Sunday, April 28, 2013
Posted by el duque at 7:13 AM
Yesterday, the Retrieval Empire promoted from its Amish Country coalyard the soft-tossing mystery man, Vidal "Sassoon As Possible" Nuno. Now what?
Before we discuss the usual whosies, whatsies, whensies and wheresies... (mah! such jocularity, such wit, on a Sunday, too!) let's go directly to the How... as in... "This is not my beautiful wife, this is not my beautiful house... how did we get here?"

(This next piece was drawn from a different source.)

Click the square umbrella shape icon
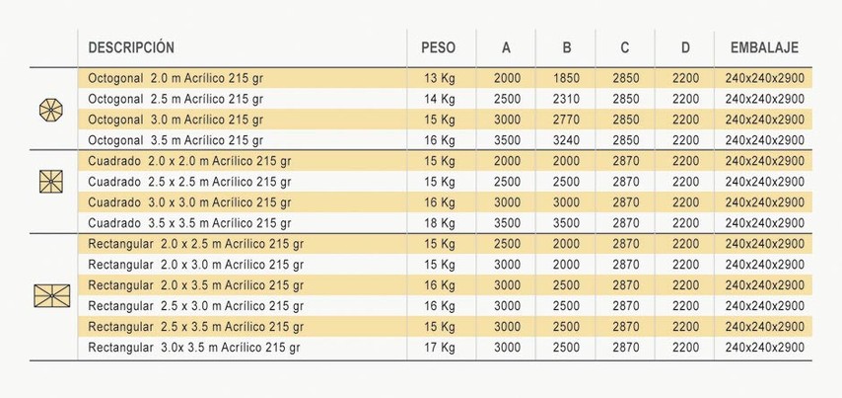842x398 pixels. (x=51, y=182)
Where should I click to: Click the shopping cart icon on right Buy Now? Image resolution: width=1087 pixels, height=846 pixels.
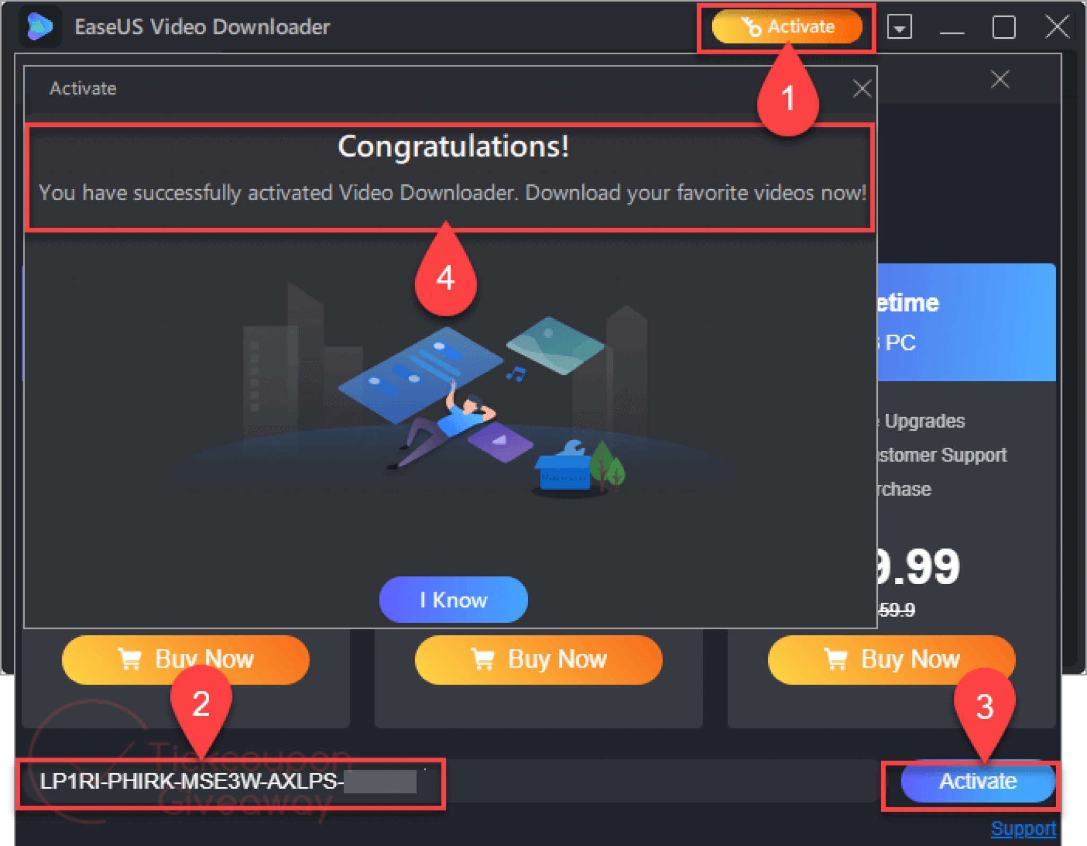coord(836,659)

Well, in the Year of the Scrapheap, how do you think we got here? We signed him... from a hobo jungle... as he was attempting to board a circus train. We did it last summer. Somebody must have seen something. Because ever since Mr. Nuno showed up from Nowhereville, he has thrown zeros onto scoreboards. So... what do we have?
1. The Alfredo Scenario: He's an MLB long-and-short reliever, the real deal. He'll be around for four or five years. We should not - (talking to you, Cashman) - let him just walk out the door. He represents the kind of found-talent lugnut that helps teams win rings.
2. The Aaron Scenario: He's got the better part of a season in him. He could be our fifth starter, and we might not miss Ivan Nova one iota. (Hmmm, that's almost a poem.) No long term Yankee, but we still smile when thinking of Smallball.
3. The Edwar Scenario: For two weeks, Edwar Ramirez looked like the 2nd Coming of Mariano. Then, well, kaboom. There actually are a lot of commonalities between Edwar and Vidal - most notably their weirdly cool first names.
4. The Colter Scenario: Mr. Bean was a legend in Triple A, after we picked him up from the scrap heap. Soft-tosser, too. All I remember were home runs flying out, and games going with it. I believe Colter set back the chances of every soft-tossing pitcher in the minor leagues.
So here we are, folks. This is one of the truly enjoyable parts of being a psychotic Yankee fan: A story emerges out of nowhere, an International Man of Mystery pops up (actually, Nuno is a California guy), and we're about to inscribe into the fossil record. This is like a Disney movie in 1975. Maybe we just opened a can of Flubber gas, and the Yankiverse will be forever changed. If not, well, Simba, the circle of life must keep turning. How's that Montgomery kid pitching in Scranton? Hakuna mutata!